When we left Sydney we were flown to the Gold Coast (they ought to call it the ‘Babe Coast’) where we checked in our hotel. The next day we were driven for 90 minutes to Byron Bay, where it was muddy and dark. Lots of people were at the festival and i think it was this show that convinced us (including the Singer) that we should never do FOREVER CHANGES at a festival without strings and such. Most of the people seemed to want the Grateful Dead or something. I couldn’t really figure it out. It stands as one of my least favorite shows. I don’t think i’m alone.

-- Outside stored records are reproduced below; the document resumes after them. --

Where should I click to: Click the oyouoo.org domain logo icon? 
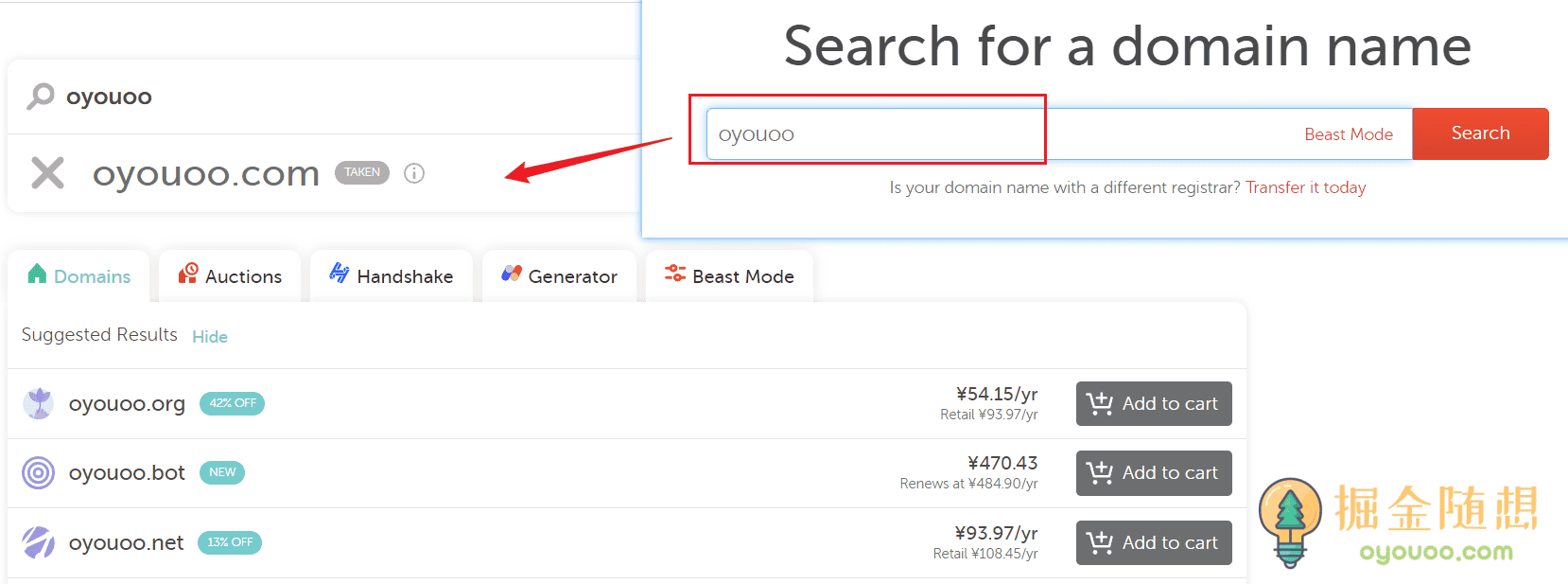click(39, 403)
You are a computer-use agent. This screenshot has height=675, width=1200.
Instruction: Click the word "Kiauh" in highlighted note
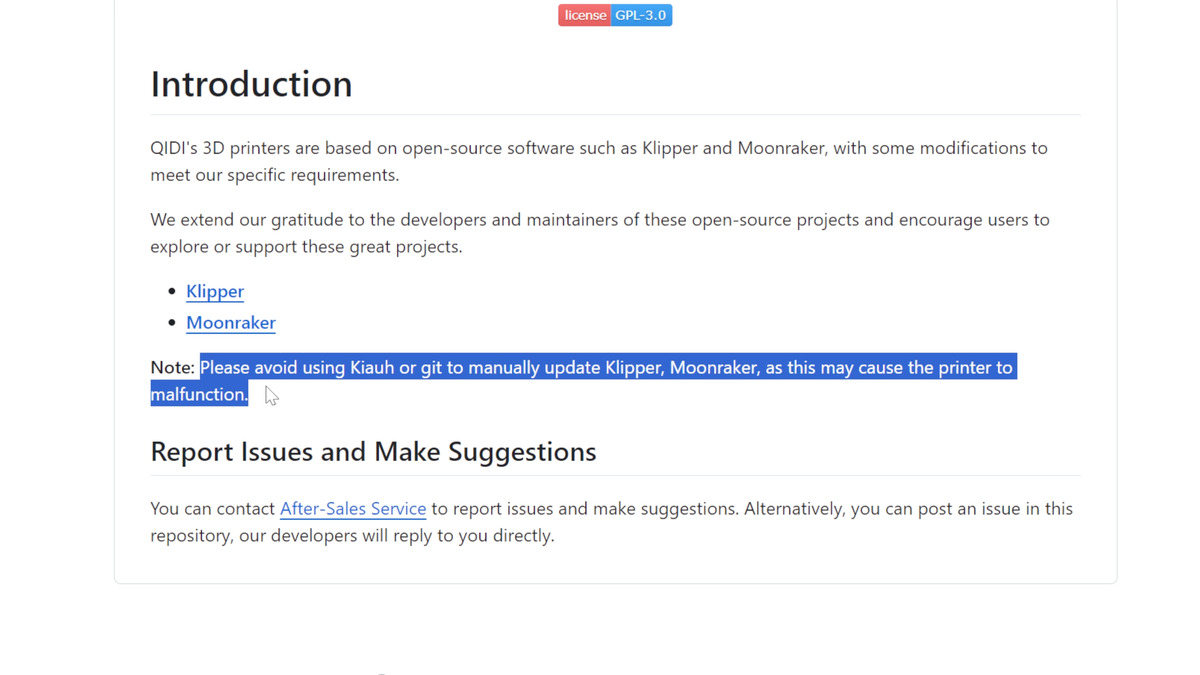(372, 368)
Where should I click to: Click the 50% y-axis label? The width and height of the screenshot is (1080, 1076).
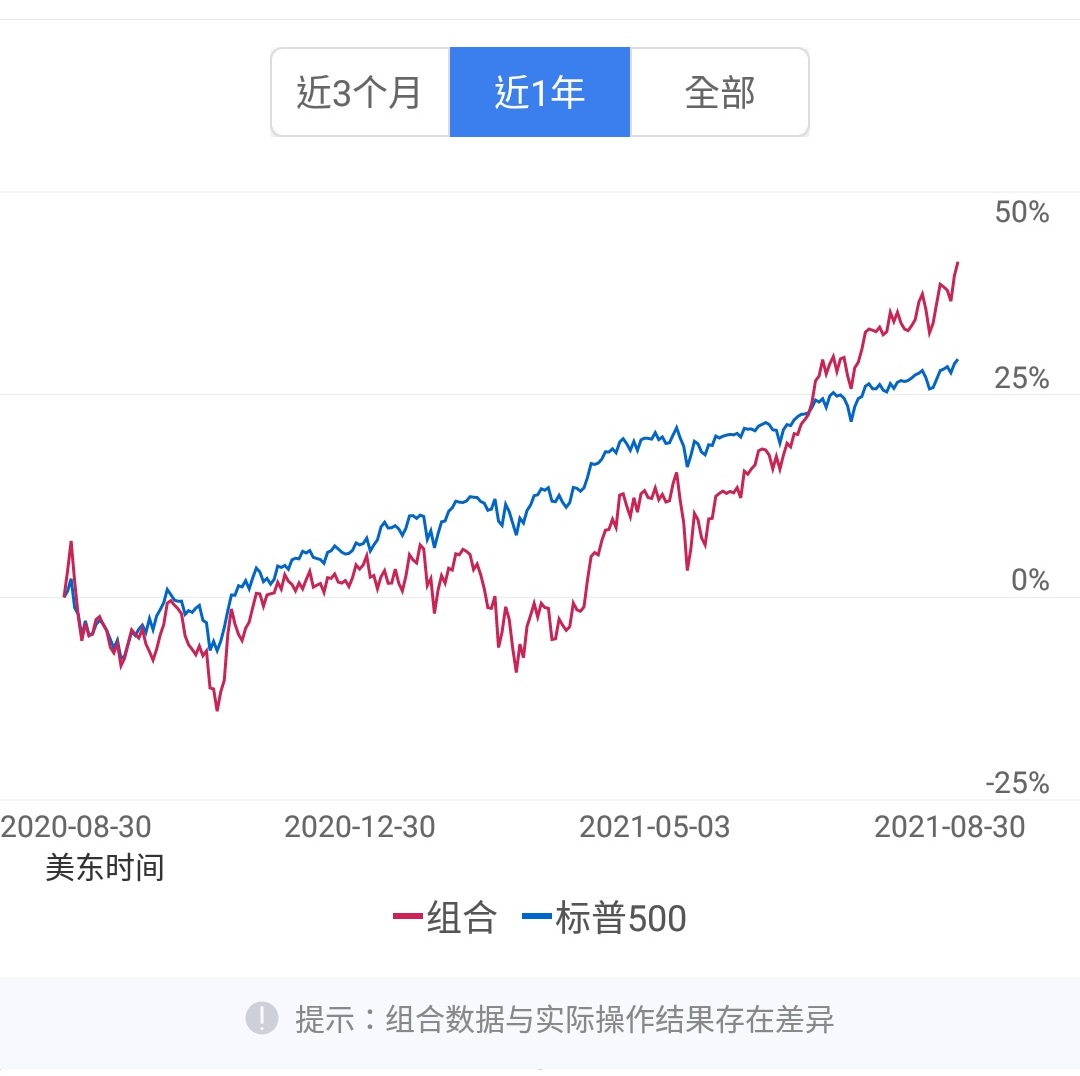(1021, 212)
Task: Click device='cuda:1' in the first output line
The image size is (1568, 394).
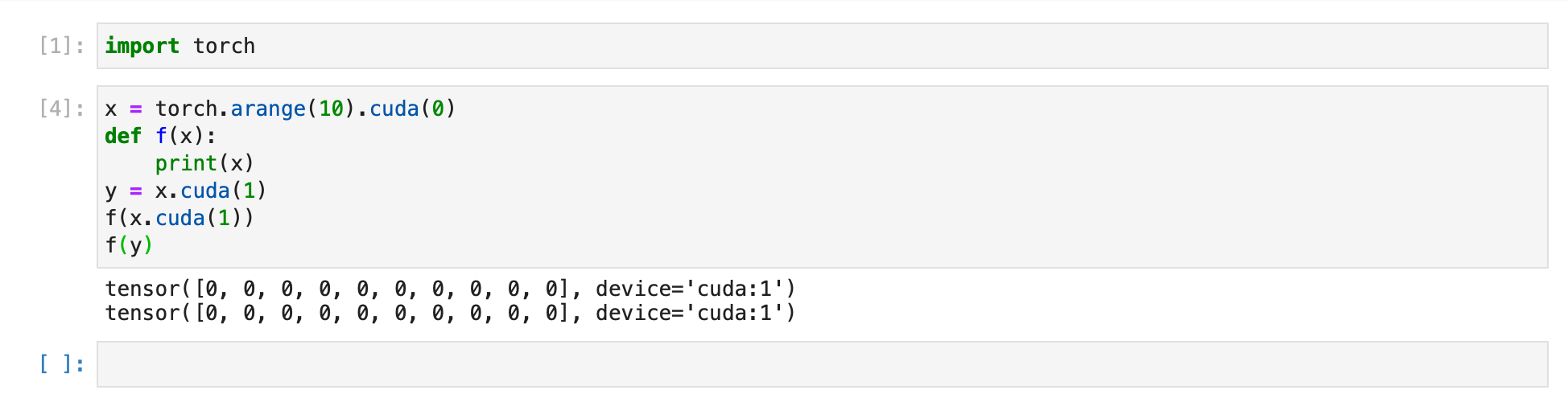Action: click(x=695, y=289)
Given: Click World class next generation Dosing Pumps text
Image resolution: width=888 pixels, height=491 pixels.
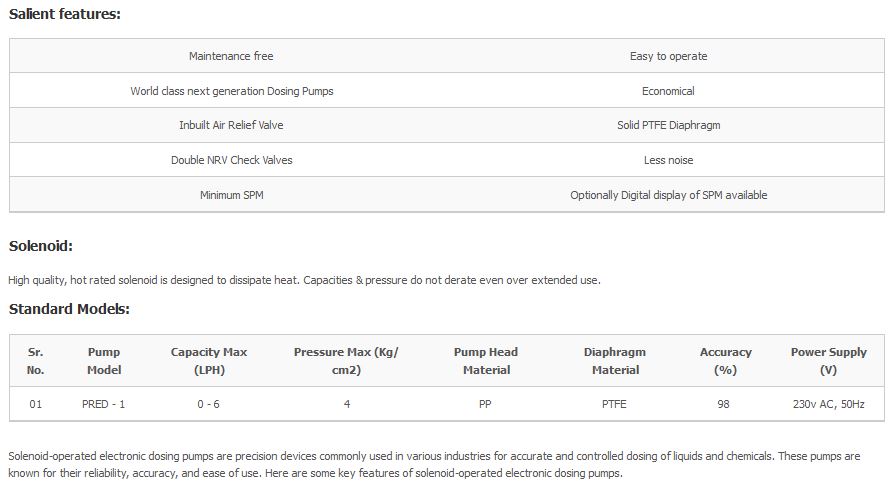Looking at the screenshot, I should pos(231,91).
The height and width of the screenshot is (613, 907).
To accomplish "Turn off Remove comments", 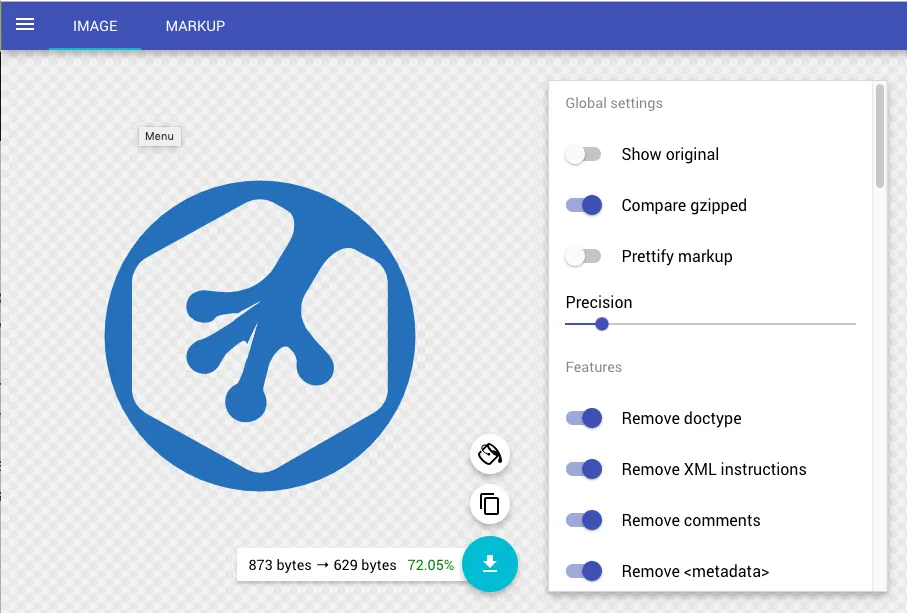I will (x=584, y=521).
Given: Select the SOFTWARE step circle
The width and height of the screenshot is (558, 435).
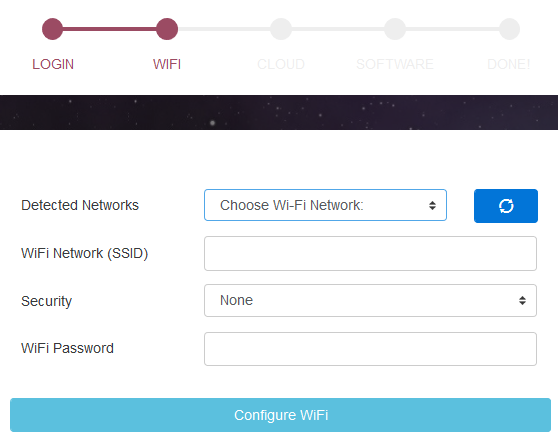Looking at the screenshot, I should pyautogui.click(x=395, y=29).
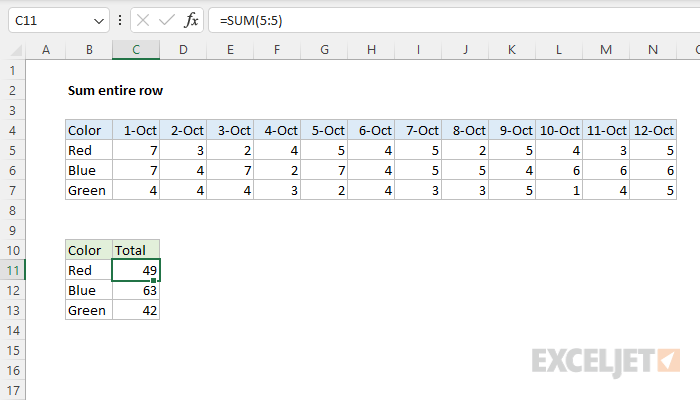
Task: Click the 'Sum entire row' title cell
Action: point(115,90)
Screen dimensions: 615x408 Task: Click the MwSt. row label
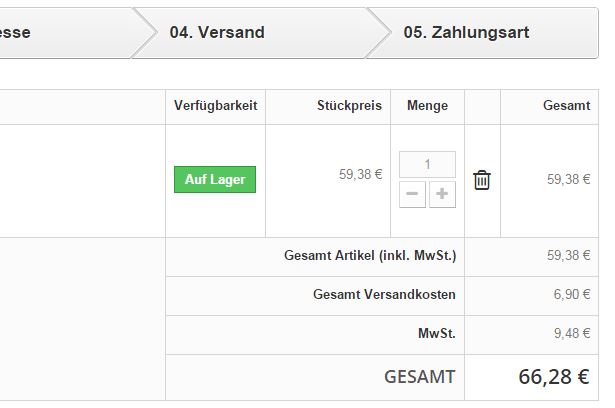[436, 333]
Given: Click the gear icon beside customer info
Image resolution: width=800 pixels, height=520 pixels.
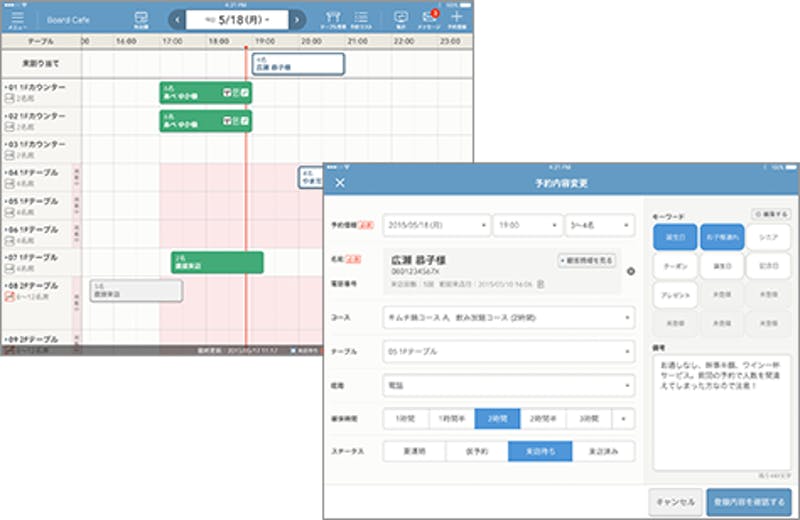Looking at the screenshot, I should [x=631, y=271].
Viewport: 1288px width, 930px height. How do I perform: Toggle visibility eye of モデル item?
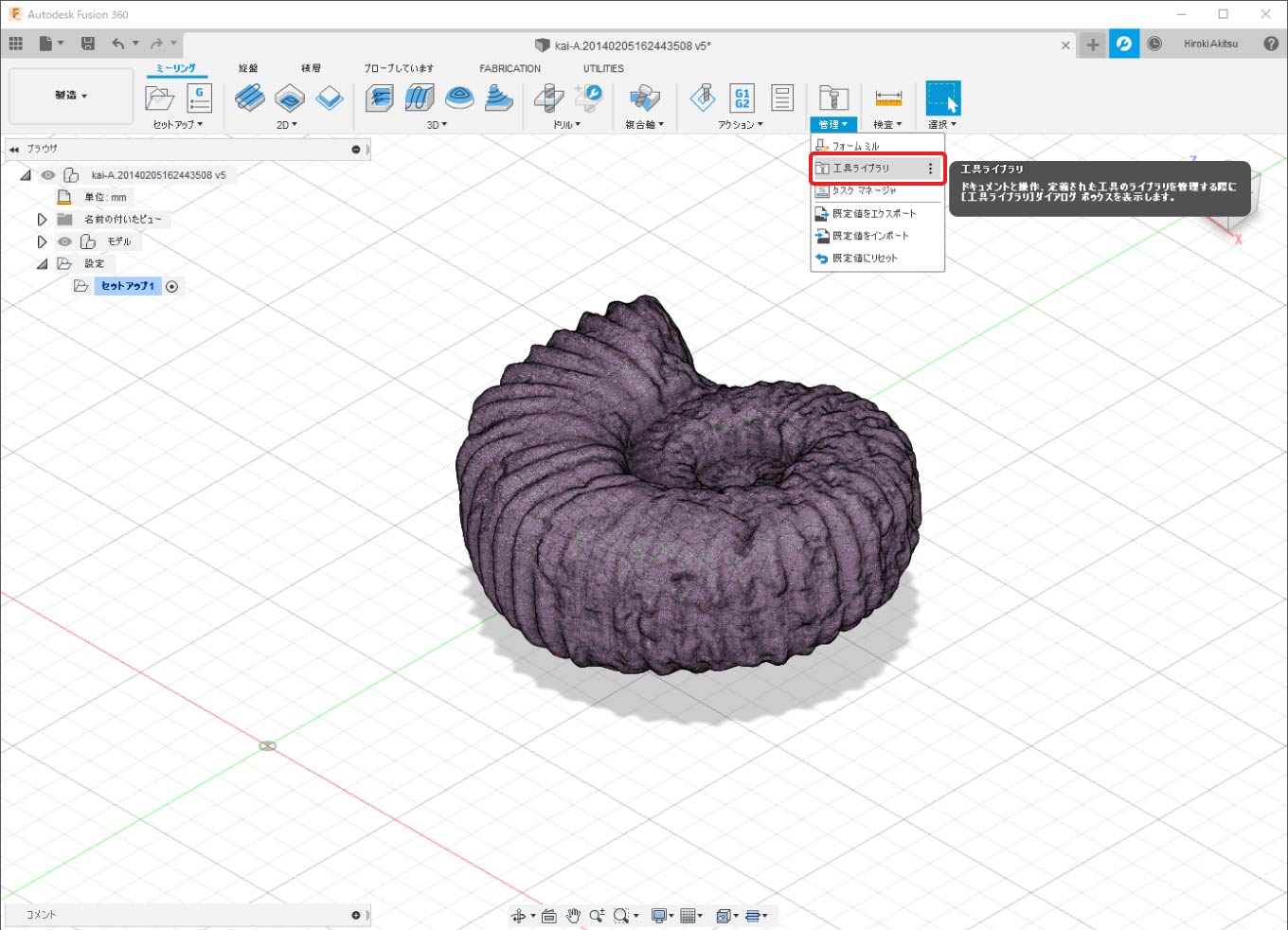(64, 241)
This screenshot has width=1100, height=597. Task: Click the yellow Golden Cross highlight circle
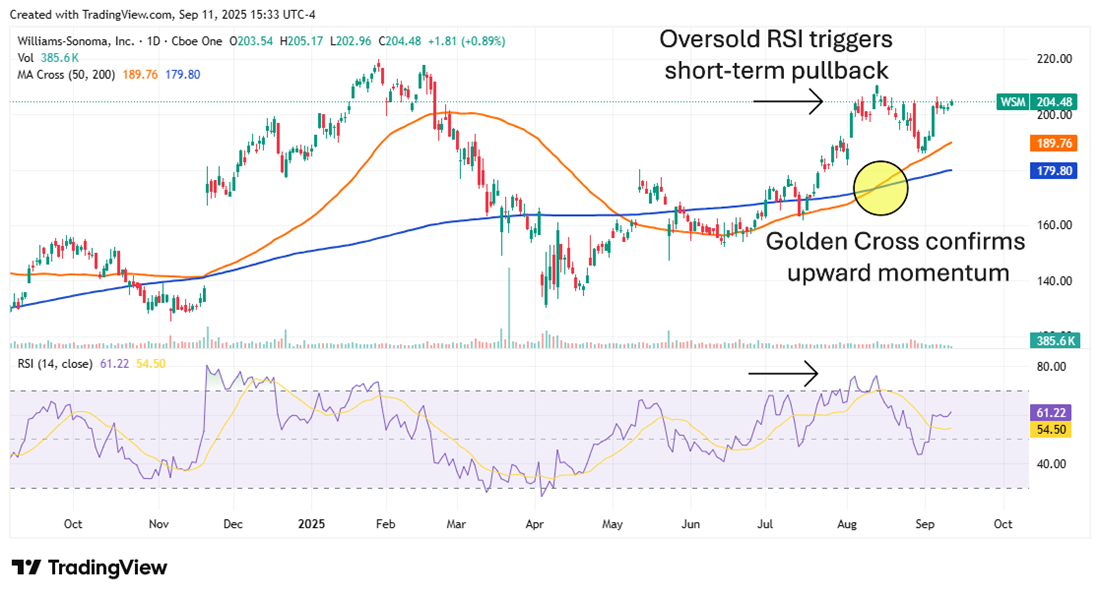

From the minute we landed in Melbourne it was love at first sight. Everything about the city just captured my attention. It reminded me a lot of Venice Beach in Los Angeles. Very bohemian. But when we took the stage that night I didn’t know what to expect. Especially since the amplifier company ran out of Fenders and I had to use a Marshall stack (except i laid ’em side by side.) It was one of the best mistakes ever cause we rocked the hell out of the Corner Hotel. That show stands as 1 of my top 5 shows ever. We sounded great, the sound was great and everyone had a wonderful time. The Australian fans were just unbelievably mad for us. it reminded me, in some ways, of Manchester. But of course, there is no substitution for the Manchurians but the Melbourians were not far behind.